**Lista de tarefas:**
**1.** Com base no texto sobre as batalhas pessoais de cada um, explique em uma a três frases por que razão as experiências dolorosas podem tornar-nos mais fortes.
**2.** Por favor, retome o texto sobre as batalhas pessoais de cada um e prossiga a partir da última frase.

**Texto fornecido:**
Telhados de Vidro
Numa partilha anterior no Instagram falei das guerras que cada um se encontra a batalhar e dificuldades que teve de ultrapassar. Não sabemos tudo, e principalmente não sabemos tudo sobre as experiências dos outros. Cada um vive as situações à sua maneira, sente à sua maneira, e fica afectado à sua maneira. O que para mim passa ao lado sem me destabilizar emocionalmente, para outra pessoa pode ser a origem de grande dor. Não nos torna mais fracos. Aliás, pode até tornar-nos mais fortes. Experiências dolorosas obrigam-nos a crescer, a modificar algo em nós ou nas nossas vidas, seja uma relação, hábitos do nosso quotidiano, formas de estar na vida.

**Informação apresentada:**

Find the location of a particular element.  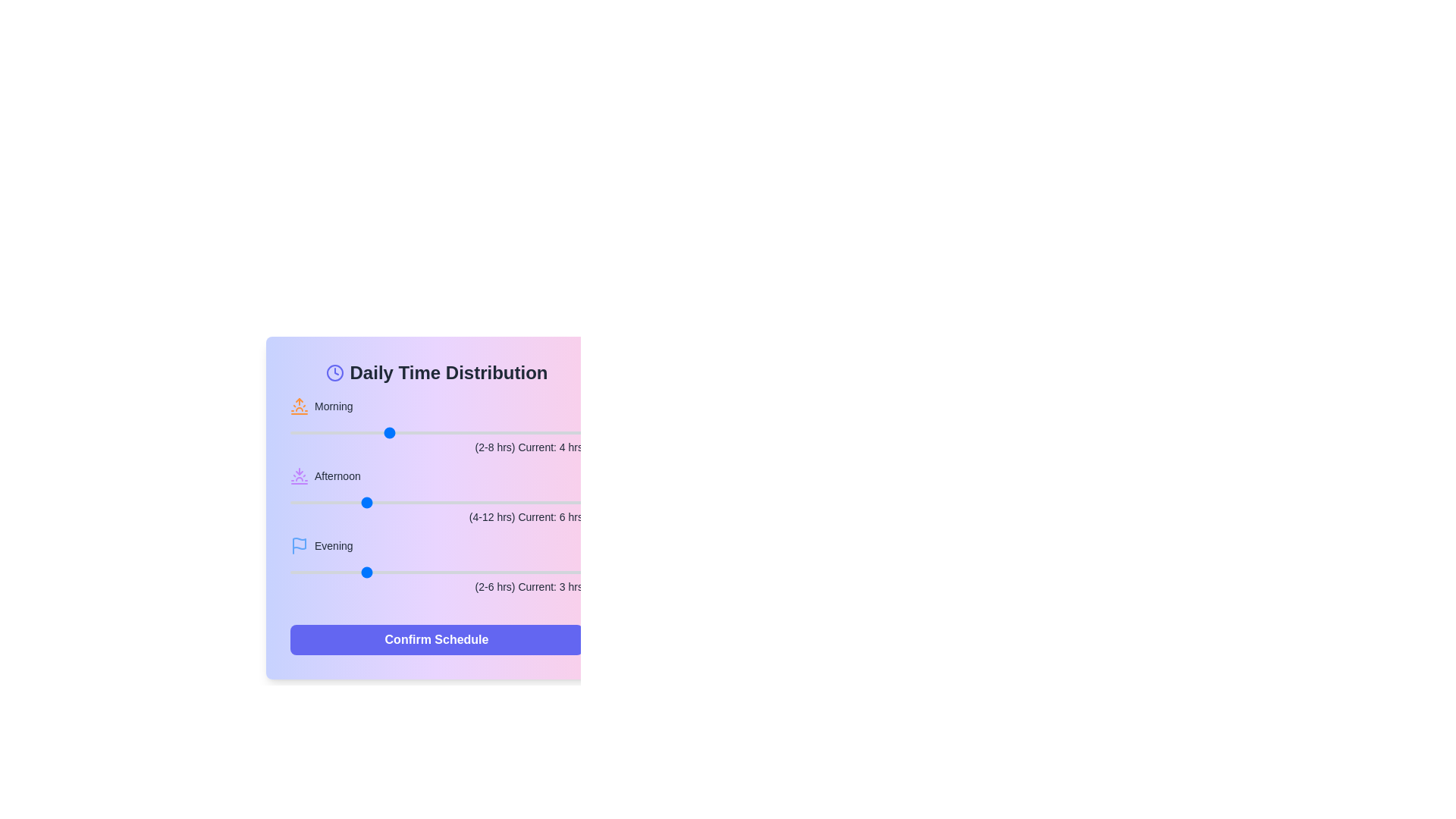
--
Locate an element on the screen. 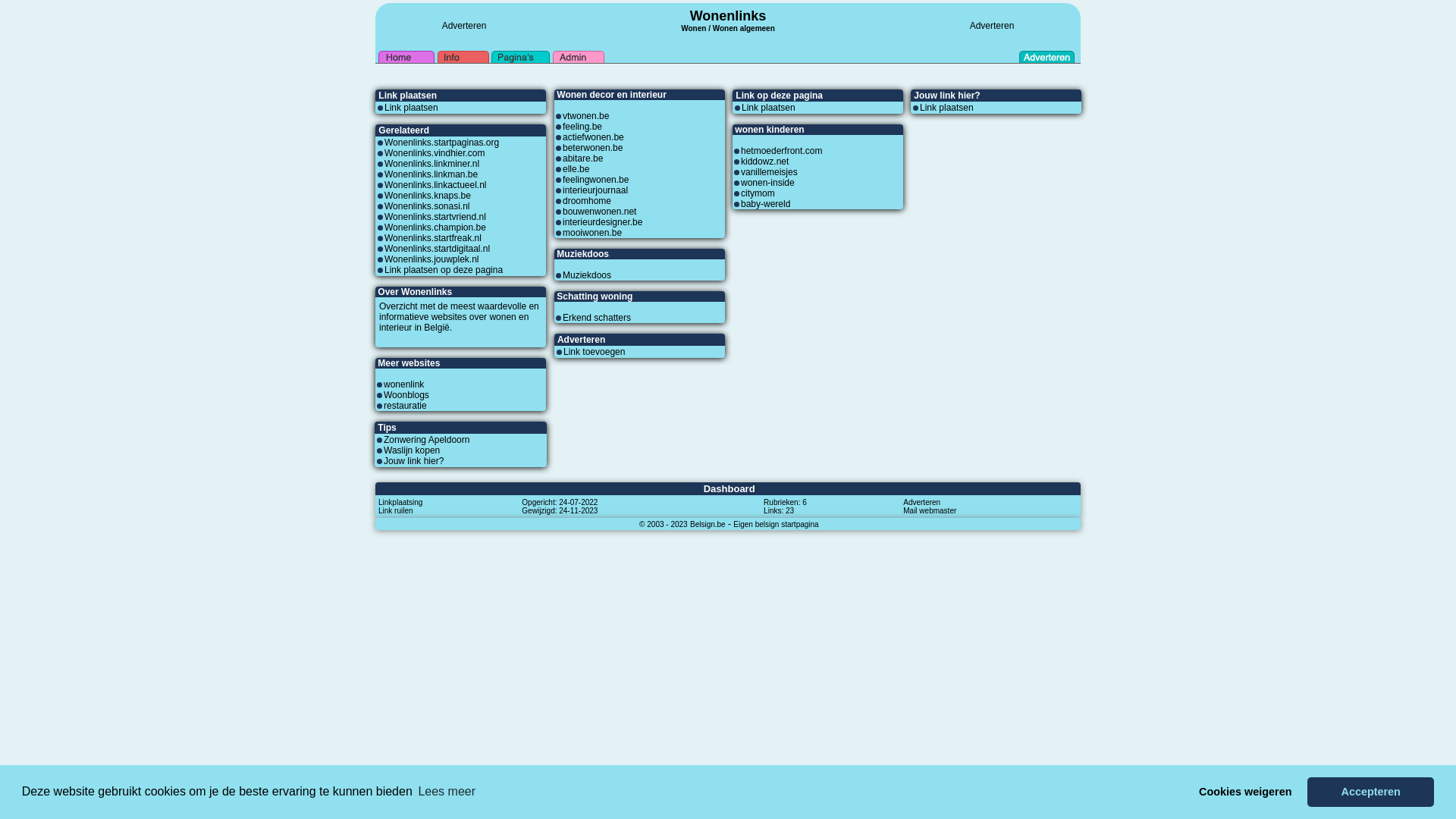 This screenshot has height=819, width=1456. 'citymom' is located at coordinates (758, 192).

**Respostas escritas:**
**1.** Porque nos obrigam a crescer e a modificar algo em nós ou nas nossas vidas, seja uma relação, hábitos do quotidiano ou formas de estar na vida.

**2.**
Algumas das pessoas mais bonitas que encontrei na minha vida até agora passaram ou estão a passar por momentos de derrota, de sofrimento, de perda. Quando conseguem resolver o que sentem, tornaram-se pessoas com maiores sentimentos de compaixão, gratidão e preocupação verdadeira pelos outros e pelo mundo. Não significa isto que quando sofrem andem deprimidas e se enfiem debaixo dos lençóis o dia todo. Uma pessoa pode estar a viver uma situação difícil e sentir realmente mágoa no seu peito, e no entanto lutar com todas as suas forças para melhorar a sua vida e o seu Sentir. Conheço pessoas que estão a sofrer, mas conseguem fazer uma sala inteira sorrir. Quem não as conhece muitas vezes não consegue imaginar sequer a luta interna desse Ser que espalha sorrisos, mesmo quando por dentro se encontra em sofrimento.
Por outro lado, se estamos a sofrer, mesmo que inconscientemente, podemos parecer apáticos, anti-sociais (sim, já me chamaram isso numa fase de grande sofrimento, quando aquilo que eu queria era estar comigo para perceber o que se passava dentro de mim), e na verdade aquilo que precisamos é de um pouco de tempo para processar tudo e de Amor.
Donald Miller disse: “When you stop expecting people to be happy, you can like them for who they are“. E é tão isto. Ninguém é perfeito. Nem eu, nem tu. Ou melhor, eu acho que cada um é perfeito à sua maneira. Não somos iguais, mas há algo que podemos fazer uns pelos outros: não julgar, não criticar. E, muito importante, não só fazer isto pelos outros, mas também por nós.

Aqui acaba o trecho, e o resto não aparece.